We are the last generation of storytelling nights around the Korsi!*

The last to gather in cheerful evening get-togethers—without Instagram, Telegram, or the Internet. The last generation to sit late into the night listening to tales of jinn and the supernatural, waiting each week for “Mr. Filmi”* to arrive with his Samsonite case full of low-quality movies—scratched, jumpy, and so often replayed they either ruined the VCR head or came spewing out like a tangled mess of tape. Sometimes the whole film looked as though rain was falling across the TV screen.
We lived through photography with 36-exposure rolls of film, waiting days for them to be developed, only to discover whether the pictures had turned out well—or poorly.
We are the only generation that, like autumn caught between summer and winter, lived through two completely different eras.
Perhaps only the 1980s gave us a brief taste of calm, a decade when life felt a little sweet… We are an endangered generation. We children of the ’60s, ’70s, and ’80s (Iranian calendar: 1340s, 1350s, 1360s) shared so much in common.

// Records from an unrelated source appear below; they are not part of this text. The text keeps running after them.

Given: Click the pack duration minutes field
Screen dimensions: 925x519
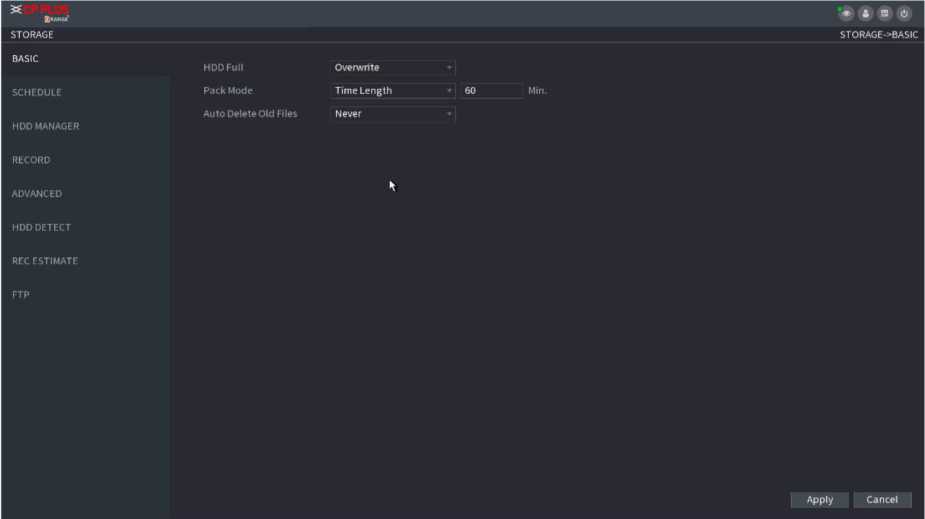Looking at the screenshot, I should tap(491, 91).
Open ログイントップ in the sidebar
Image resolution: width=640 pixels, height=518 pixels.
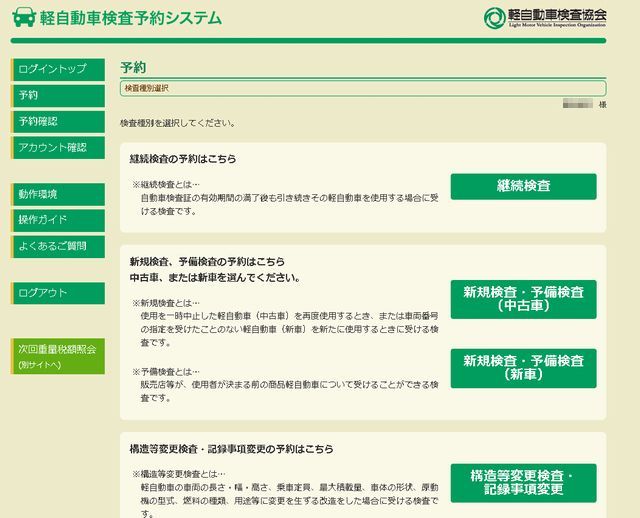point(58,69)

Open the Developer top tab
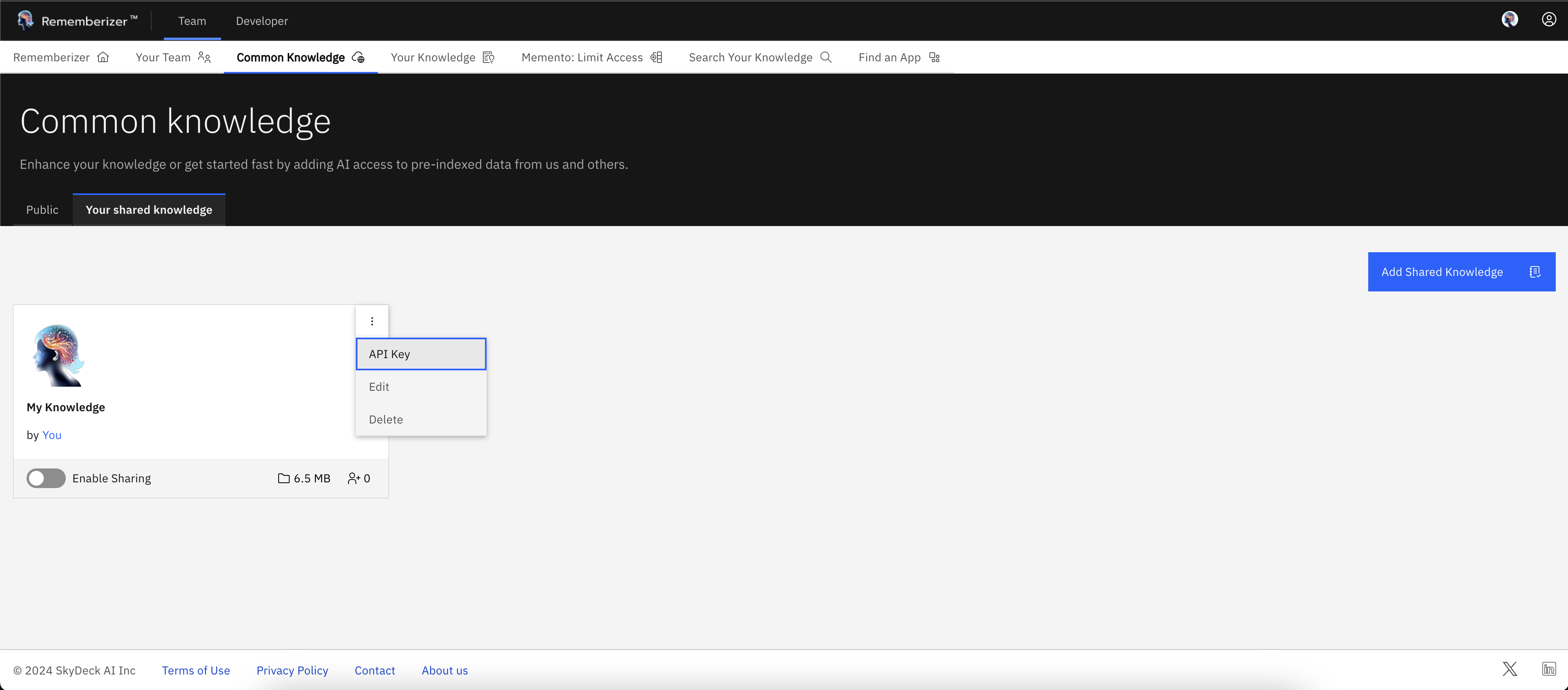[x=262, y=21]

We forties, fifties, and sixties kids belong to a generation that will never return again.
We remember the smell of old water cisterns and public bathhouses, but we also know the luxury of sitting in a jacuzzi, enjoying a hot-water massage.

We were the ones who went on Sizdah Bedar* picnics in a Citroën Dyane or a Iran’s assembeled Paykan cars, and just a few years later stood open-mouthed on city streets counting Porsche and Maserati cars as they passed.

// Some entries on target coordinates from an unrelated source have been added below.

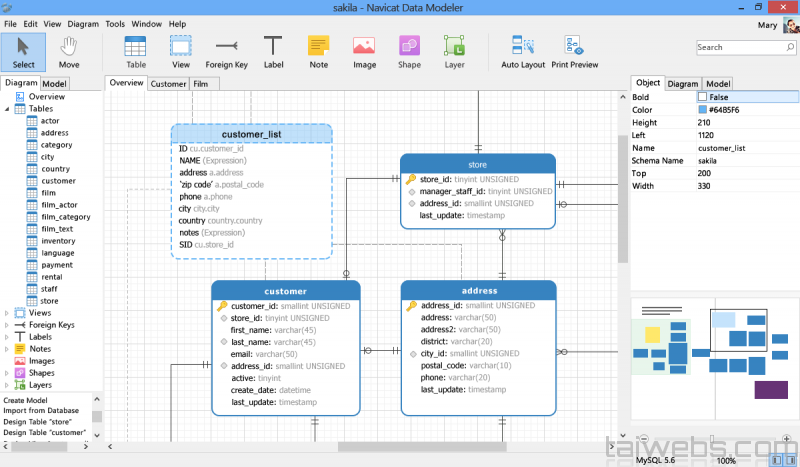
Task: Run Auto Layout
Action: click(523, 51)
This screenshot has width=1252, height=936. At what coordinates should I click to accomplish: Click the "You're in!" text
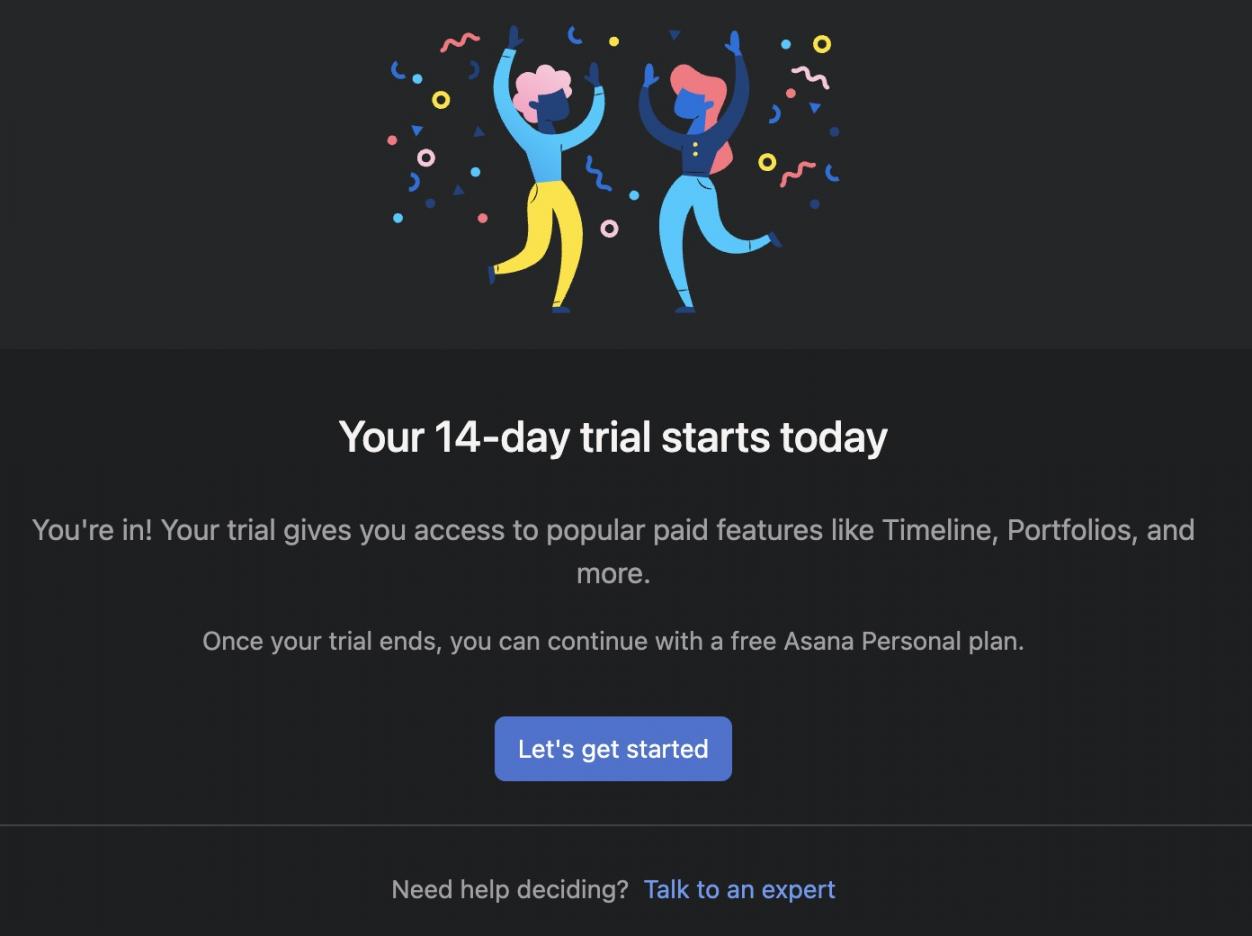pos(92,529)
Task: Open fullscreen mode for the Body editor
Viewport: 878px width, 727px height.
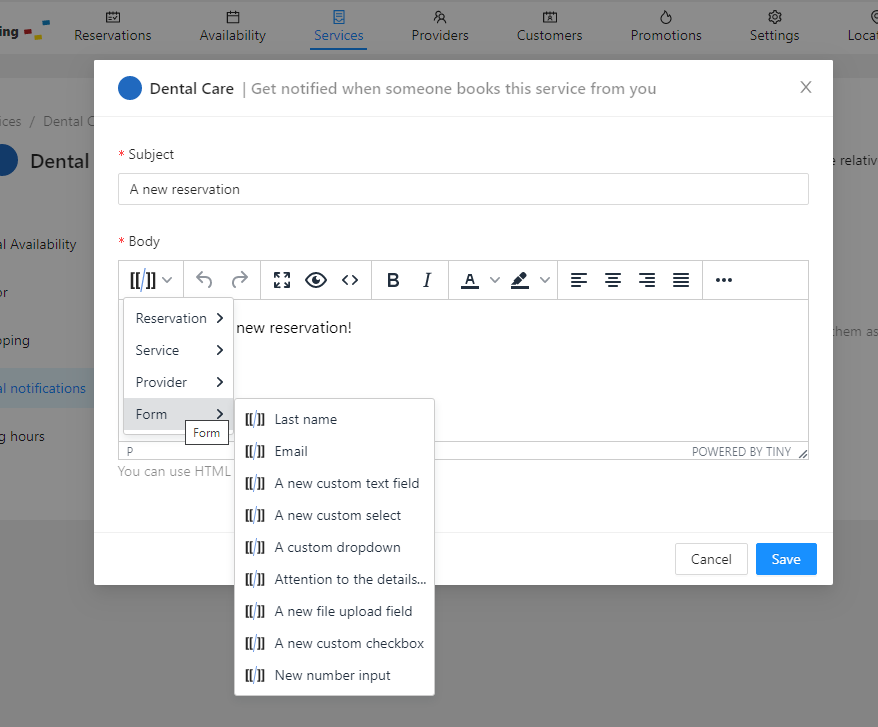Action: pos(281,280)
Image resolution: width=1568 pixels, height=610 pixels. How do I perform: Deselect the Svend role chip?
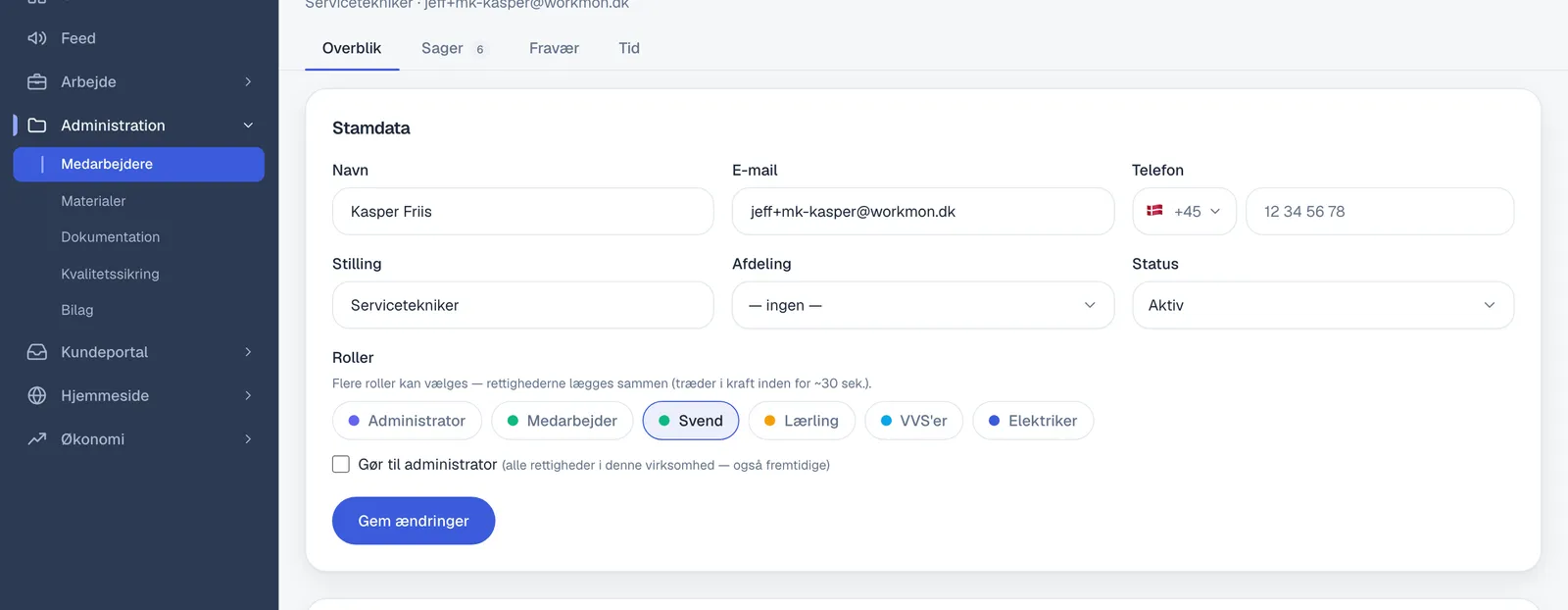pos(691,421)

We are a strange generation: yesterday, we made phone calls with a two-rial coin; today, we transfer money with a mobile phone.
We are an exceptional generation. The ones before us did not live this way, and the ones after us never will.
Sometimes our wristwatches were made using our teeth, because we set the watch handels by biting and pulling at them, orby using the tip of a BIC Ballpoint Pen. Later, we strapped Apple Watches and Samsung smartwatches to our wrists. Yes… we traveled a very long road overnight.
The generations before us left without ever seeing this avalanche of modern wonders, and the generations after us will come along never knowing the scent of fresh notebooks and the rough pages of cheap school paper at the start of September.
We are the last generation of kids playing in the allyways.
And perhaps the only generation that feels as if everything has been snatched away from us and we’ve been hurled back into the past—as if nothing ever changed; no one ever tried, and nothing ever happened
We were the generation that saw both those killed in war by the foreign enemy and those killed in the streets by…
Ours is a generation like no other — and there will never be another like it.
- Korsi, pronounced Kor-see. Anyone who has lived in Iran will have very fond memories of cold nights spent sitting around a Korsi to keep warm. A Korsi is incredibly easy to make, it is simply made from a short square table covered with a large comforter or thick blanket. In modern days instead of a tray of burning coals, an electric heater is placed underneath the table. Comfortable cushions are arranged on the floor around the Korsi for people to sit on.The idea is to sit on the cushion and cover the bottom portion of your body with the comforter that lays over the table.
- Mr. Filmi. “For a time, when foreign films — especially Hollywood movies — had no chance of being released theatrically in Iran, there were people who smuggled them in on VHS tapes and delivered them directly to people’s homes. They were known as Mr. Filmi. Of course, with the rise of online streaming, that business disappeared long ago.
- Sizdah Bedar – is an annual Iranian festival held thirteen days after Nowruz, which is on the thirteenth day of Farvardin, the first month of the Iranian calendar, during which people spend time picnicking outdoors. It marks the end of the Nowruz holidays in Iran.